Fluorochemicals and our water supply


paper scrap lot
Food wrappers, waxy papers, and other products contain fluorochemicals | Photo by Steve Johnson on Pexels.com

Natalia Welzenbach-Marcu | February 6th, 2019

Fluorochemicals are a rising concern for environmentalists everywhere, as the compounds are being found in rivers, in soil, and in people’s bloodstreams.

A fluorochemical is a compound used to repel water and grease, and it’s used on an astounding number of items: shoes, raincoats, umbrellas, non-stick pans, food wrappers This family of compounds, was created in the 1930s by strengthening carbon chains with fluorine atoms. Because of these incredibly strong bonds, fluorochemicals don’t break down in grease or water–and they don’t biodegrade.

Fluorochemicals have something of a sordid history, as the debate about its adverse effect on health has been present since the 1990s. Manufacturing companies used to use two types of compounds in their products specifically, PFOAs and PFOSs.

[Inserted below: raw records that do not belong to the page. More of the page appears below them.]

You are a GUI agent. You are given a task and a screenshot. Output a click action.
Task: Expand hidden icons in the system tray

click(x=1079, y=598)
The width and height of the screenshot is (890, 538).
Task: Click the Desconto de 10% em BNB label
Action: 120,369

In the early 2000s, facing mounting evidence that Fluorochemical exposure leads to high chances of cancer and pregnancy risks, companies agreed to phase out its use, opting for a different formula–PFAs, a compound that is being currently used today.

Unfortunately, this compound also uses carbon and flourine, With many manufacturers reluctant to share more information on their chemical compounds, environmental chemists and epidemiologists globally are starting over with their research, trying to figure out if this new brand of chemical is any less–or any more–harmful than its predecessors.